__Work to complete__:
Starting at the beginning of the rows and ending at the line that contains "Choose the PlayStation", format each line as a Markdown table with two columns, No. for its number and Text for the line itself. Leave out blank lines.

__Data supplied__:

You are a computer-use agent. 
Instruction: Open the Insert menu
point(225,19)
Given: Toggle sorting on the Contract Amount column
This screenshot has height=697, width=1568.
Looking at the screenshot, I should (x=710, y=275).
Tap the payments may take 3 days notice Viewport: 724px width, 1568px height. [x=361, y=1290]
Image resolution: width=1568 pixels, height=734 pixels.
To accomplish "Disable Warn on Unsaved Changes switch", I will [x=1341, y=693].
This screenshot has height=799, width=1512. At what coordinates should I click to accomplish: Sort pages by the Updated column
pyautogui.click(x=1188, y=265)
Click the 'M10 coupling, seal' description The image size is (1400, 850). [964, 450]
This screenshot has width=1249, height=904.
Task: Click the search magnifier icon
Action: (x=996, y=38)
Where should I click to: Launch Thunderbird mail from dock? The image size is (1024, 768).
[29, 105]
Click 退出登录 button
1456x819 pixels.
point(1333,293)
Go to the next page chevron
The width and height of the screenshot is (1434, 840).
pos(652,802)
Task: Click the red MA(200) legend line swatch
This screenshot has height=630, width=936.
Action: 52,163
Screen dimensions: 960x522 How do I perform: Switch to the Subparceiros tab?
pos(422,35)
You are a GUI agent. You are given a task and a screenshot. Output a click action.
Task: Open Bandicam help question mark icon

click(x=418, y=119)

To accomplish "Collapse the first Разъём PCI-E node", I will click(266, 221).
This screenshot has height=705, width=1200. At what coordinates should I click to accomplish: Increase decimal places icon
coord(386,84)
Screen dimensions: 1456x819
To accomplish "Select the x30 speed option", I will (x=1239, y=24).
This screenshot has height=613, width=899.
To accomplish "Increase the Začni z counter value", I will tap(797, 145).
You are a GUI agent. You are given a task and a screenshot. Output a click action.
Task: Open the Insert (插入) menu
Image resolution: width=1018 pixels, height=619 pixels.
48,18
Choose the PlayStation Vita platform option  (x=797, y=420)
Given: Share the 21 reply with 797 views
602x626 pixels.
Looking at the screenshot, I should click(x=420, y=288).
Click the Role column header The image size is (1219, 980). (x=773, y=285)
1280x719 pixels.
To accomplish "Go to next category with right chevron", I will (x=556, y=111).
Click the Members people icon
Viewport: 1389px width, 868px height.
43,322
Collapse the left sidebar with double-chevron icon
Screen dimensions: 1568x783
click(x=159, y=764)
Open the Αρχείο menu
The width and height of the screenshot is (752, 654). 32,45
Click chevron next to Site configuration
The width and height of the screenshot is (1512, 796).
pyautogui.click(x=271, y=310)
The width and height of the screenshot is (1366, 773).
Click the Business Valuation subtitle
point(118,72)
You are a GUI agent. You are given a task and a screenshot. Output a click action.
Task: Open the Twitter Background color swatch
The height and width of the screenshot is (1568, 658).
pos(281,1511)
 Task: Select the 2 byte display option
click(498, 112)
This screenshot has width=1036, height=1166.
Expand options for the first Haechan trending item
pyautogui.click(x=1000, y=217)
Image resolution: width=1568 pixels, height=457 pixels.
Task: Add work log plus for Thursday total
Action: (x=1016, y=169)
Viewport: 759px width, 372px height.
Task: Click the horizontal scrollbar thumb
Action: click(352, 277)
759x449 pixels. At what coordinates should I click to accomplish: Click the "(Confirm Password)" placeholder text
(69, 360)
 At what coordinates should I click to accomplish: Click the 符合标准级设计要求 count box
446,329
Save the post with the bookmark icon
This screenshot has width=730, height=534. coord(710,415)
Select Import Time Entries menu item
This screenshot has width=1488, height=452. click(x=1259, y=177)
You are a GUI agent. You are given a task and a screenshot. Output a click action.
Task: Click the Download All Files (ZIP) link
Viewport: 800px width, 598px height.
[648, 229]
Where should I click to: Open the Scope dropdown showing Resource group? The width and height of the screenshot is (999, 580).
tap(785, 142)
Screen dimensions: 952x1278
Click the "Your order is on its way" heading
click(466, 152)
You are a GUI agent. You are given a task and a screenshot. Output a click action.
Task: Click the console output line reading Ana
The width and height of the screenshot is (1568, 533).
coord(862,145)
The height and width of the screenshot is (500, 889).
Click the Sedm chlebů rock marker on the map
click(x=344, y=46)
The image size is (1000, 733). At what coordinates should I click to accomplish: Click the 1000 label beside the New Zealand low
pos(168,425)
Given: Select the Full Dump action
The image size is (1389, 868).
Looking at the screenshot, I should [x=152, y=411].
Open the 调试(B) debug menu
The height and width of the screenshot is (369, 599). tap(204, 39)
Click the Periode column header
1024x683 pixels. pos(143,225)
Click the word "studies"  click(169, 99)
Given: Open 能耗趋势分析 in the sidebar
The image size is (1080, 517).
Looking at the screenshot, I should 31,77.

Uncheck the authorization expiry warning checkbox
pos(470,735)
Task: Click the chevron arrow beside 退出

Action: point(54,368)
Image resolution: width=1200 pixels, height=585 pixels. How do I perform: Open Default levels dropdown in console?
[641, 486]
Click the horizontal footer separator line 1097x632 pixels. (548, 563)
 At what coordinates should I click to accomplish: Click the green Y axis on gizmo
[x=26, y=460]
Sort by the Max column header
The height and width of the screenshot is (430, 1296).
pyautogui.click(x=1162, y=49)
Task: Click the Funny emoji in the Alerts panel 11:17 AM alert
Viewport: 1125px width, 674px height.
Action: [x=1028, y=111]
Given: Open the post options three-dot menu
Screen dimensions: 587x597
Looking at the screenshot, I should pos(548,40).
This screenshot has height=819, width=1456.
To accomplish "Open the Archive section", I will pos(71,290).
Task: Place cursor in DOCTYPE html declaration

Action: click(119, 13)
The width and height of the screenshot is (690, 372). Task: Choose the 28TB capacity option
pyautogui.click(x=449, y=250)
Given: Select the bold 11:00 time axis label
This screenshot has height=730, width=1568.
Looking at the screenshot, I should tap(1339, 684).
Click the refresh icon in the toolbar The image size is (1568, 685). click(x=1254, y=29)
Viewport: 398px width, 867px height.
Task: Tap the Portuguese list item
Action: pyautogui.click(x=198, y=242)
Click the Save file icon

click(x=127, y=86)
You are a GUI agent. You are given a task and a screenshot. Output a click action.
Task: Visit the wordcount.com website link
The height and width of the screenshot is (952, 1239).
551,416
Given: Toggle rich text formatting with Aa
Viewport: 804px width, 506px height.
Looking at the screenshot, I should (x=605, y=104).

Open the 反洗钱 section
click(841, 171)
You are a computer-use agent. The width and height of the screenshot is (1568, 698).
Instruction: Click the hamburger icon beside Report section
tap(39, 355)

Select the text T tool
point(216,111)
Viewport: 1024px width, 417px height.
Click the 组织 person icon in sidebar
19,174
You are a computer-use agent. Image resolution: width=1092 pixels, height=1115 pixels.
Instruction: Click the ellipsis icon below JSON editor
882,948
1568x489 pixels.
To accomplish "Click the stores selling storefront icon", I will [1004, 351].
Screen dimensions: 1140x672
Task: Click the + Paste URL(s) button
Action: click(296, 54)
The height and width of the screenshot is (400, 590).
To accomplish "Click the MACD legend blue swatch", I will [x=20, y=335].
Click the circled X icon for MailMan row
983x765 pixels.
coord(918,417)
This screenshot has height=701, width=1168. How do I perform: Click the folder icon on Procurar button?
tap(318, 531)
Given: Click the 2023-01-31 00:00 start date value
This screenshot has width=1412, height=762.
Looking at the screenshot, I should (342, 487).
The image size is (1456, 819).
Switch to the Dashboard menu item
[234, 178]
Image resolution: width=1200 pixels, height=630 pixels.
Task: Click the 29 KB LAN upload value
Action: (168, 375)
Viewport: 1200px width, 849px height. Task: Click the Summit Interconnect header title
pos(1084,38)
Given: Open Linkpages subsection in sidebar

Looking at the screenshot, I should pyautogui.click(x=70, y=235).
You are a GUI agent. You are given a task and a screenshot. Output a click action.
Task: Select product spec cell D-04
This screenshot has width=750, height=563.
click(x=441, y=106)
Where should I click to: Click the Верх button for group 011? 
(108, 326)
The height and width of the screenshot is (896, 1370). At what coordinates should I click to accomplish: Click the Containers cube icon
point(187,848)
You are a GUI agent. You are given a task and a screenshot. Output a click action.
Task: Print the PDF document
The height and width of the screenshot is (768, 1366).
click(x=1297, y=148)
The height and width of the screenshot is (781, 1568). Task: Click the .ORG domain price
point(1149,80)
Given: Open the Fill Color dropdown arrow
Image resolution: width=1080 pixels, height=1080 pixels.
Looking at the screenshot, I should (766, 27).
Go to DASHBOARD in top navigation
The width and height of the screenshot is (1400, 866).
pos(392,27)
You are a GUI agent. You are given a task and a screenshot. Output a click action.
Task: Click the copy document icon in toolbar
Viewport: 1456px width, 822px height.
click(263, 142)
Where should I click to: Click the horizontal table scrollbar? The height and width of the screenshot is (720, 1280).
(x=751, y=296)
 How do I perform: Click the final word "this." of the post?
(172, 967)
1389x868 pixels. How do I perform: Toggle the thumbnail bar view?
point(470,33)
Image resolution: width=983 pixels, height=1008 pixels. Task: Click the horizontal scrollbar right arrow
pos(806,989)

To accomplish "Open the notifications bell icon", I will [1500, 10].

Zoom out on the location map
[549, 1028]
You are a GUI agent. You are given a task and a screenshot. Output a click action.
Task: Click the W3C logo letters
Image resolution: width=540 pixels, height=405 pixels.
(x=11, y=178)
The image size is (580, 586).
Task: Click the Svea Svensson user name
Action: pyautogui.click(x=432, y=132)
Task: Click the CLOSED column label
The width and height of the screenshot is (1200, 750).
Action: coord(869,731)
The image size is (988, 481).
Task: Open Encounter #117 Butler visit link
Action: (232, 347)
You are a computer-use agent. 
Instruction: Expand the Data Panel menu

__Correct response__:
| No. | Text |
|---|---|
| 1 | You are a computer-use agent.  |
| 2 | Instruction: Open the Insert menu |
| 3 | point(225,19) |
| 4 | Given: Toggle sorting on the Contract Amount column |
| 5 | This screenshot has height=697, width=1568. |
| 6 | Looking at the screenshot, I should (x=710, y=275). |
| 7 | Tap the payments may take 3 days notice Viewport: 724px width, 1568px height. [x=361, y=1290] |
| 8 | Image resolution: width=1568 pixels, height=734 pixels. |
| 9 | To accomplish "Disable Warn on Unsaved Changes switch", I will [x=1341, y=693]. |
| 10 | This screenshot has height=799, width=1512. At what coordinates should I click to accomplish: Sort pages by the Updated column |
| 11 | pyautogui.click(x=1188, y=265) |
| 12 | Click the 'M10 coupling, seal' description The image size is (1400, 850). [964, 450] |
| 13 | This screenshot has width=1249, height=904. |
| 14 | Task: Click the search magnifier icon |
| 15 | Action: (x=996, y=38) |
| 16 | Where should I click to: Launch Thunderbird mail from dock? The image size is (1024, 768). |
| 17 | [29, 105] |
| 18 | Click 退出登录 button |
| 19 | 1456x819 pixels. |
| 20 | point(1333,293) |
| 21 | Go to the next page chevron |
| 22 | The width and height of the screenshot is (1434, 840). |
| 23 | pos(652,802) |
| 24 | Task: Click the red MA(200) legend line swatch |
| 25 | This screenshot has height=630, width=936. |
| 26 | Action: 52,163 |
| 27 | Screen dimensions: 960x522 How do I perform: Switch to the Subparceiros tab? |
| 28 | pos(422,35) |
| 29 | You are a GUI agent. You are given a task and a screenshot. Output a click action. |
| 30 | Task: Open Bandicam help question mark icon |
| 31 | click(x=418, y=119) |
| 32 | To accomplish "Collapse the first Разъём PCI-E node", I will click(266, 221). |
| 33 | This screenshot has height=705, width=1200. At what coordinates should I click to accomplish: Increase decimal places icon |
| 34 | coord(386,84) |
| 35 | Screen dimensions: 1456x819 |
| 36 | To accomplish "Select the x30 speed option", I will (x=1239, y=24). |
| 37 | This screenshot has height=613, width=899. |
| 38 | To accomplish "Increase the Začni z counter value", I will tap(797, 145). |
| 39 | You are a GUI agent. You are given a task and a screenshot. Output a click action. |
| 40 | Task: Open the Insert (插入) menu |
| 41 | Image resolution: width=1018 pixels, height=619 pixels. |
| 42 | 48,18 |
| 43 | Choose the PlayStation Vita platform option  (x=797, y=420) |